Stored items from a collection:
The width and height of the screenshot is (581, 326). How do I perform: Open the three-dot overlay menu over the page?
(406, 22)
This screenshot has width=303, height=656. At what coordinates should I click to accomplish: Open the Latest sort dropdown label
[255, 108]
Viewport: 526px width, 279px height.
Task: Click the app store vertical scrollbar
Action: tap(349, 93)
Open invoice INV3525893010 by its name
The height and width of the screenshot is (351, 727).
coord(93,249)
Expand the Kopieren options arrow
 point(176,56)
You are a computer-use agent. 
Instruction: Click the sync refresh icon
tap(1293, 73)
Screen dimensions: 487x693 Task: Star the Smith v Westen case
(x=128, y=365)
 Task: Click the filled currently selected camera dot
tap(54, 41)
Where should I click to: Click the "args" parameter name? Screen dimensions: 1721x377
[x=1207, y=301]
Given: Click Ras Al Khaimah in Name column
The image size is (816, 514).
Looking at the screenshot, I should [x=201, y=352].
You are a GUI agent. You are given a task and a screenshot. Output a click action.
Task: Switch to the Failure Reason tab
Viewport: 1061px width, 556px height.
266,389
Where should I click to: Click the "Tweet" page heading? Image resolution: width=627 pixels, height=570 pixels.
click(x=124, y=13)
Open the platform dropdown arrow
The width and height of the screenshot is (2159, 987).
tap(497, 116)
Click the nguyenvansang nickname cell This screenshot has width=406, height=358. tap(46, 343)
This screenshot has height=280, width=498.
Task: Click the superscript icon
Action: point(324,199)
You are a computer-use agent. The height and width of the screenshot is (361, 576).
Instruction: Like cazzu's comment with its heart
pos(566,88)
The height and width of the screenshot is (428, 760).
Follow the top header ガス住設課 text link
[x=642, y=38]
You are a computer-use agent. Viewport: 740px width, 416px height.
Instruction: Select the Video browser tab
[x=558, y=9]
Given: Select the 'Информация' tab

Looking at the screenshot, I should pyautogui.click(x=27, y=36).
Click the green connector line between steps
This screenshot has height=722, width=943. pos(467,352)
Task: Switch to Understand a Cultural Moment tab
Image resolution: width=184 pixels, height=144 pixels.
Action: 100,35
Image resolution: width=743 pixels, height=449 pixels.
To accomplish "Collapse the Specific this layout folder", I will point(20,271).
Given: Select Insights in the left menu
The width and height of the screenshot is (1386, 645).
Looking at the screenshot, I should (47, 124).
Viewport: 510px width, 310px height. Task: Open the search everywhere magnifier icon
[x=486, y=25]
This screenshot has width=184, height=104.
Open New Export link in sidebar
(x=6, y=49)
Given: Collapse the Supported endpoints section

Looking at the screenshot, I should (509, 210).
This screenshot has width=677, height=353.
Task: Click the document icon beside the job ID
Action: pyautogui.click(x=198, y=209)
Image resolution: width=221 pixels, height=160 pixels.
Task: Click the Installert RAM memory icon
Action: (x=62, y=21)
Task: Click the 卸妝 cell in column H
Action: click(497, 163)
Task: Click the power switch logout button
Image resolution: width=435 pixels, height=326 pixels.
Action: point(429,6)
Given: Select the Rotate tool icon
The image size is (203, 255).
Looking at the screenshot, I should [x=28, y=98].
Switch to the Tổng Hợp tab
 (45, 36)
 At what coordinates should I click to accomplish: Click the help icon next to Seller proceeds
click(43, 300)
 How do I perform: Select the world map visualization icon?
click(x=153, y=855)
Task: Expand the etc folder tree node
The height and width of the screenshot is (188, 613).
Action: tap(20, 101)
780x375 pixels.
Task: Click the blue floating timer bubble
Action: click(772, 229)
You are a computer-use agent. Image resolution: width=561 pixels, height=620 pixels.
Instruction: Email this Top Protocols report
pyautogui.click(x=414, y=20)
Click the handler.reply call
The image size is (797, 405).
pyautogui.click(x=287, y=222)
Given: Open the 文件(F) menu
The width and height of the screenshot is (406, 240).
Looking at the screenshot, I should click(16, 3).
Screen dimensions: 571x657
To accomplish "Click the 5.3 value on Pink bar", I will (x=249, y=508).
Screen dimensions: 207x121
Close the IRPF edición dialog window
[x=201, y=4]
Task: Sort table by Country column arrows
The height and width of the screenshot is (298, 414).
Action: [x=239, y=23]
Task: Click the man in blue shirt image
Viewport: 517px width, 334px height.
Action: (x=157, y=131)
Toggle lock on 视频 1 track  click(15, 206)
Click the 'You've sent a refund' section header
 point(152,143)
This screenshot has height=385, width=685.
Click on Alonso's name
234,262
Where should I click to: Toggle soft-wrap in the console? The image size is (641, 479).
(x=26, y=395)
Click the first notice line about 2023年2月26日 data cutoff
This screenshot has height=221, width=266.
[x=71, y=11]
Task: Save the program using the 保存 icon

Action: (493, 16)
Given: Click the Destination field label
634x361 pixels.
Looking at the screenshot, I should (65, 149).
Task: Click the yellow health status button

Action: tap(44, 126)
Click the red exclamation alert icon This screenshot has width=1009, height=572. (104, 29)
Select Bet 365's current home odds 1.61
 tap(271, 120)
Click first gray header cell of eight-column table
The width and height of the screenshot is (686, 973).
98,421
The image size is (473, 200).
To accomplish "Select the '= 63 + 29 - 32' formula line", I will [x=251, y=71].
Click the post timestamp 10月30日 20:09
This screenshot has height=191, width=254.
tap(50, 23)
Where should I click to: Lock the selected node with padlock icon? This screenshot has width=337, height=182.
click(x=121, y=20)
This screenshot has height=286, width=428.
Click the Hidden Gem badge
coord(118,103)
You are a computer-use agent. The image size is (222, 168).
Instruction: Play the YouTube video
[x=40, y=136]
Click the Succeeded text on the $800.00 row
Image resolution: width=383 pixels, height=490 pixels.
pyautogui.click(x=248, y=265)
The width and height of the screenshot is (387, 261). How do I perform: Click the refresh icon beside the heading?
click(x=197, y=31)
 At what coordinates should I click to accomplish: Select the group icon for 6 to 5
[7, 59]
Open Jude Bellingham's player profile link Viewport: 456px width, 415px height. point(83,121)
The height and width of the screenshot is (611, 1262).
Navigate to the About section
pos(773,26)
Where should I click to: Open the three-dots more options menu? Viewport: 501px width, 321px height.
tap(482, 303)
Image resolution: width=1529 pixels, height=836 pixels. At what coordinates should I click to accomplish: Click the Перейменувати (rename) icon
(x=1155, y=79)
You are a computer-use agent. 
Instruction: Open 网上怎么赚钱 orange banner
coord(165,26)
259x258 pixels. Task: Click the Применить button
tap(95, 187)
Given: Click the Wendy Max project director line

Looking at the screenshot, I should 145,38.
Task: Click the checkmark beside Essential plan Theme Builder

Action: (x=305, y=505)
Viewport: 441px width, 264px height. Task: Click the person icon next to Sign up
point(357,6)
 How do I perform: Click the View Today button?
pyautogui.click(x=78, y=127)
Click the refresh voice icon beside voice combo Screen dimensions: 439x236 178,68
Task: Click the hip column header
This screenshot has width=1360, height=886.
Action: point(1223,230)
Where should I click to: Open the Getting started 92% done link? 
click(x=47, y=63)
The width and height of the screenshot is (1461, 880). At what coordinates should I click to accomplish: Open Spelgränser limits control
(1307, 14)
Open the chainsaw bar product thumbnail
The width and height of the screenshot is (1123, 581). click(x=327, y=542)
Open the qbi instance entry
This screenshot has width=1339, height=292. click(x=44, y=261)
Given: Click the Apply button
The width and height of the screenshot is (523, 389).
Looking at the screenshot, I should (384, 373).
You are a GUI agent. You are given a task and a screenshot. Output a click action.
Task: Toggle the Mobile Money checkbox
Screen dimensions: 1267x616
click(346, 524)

**Work required**. Only what runs from the line containing "The width and height of the screenshot is (523, 389)." through the final line of the entries above belongs in the answer, restated exactly.

**The answer**.
The width and height of the screenshot is (523, 389).
Looking at the screenshot, I should (384, 373).
You are a GUI agent. You are given a task and a screenshot. Output a click action.
Task: Toggle the Mobile Money checkbox
Screen dimensions: 1267x616
click(346, 524)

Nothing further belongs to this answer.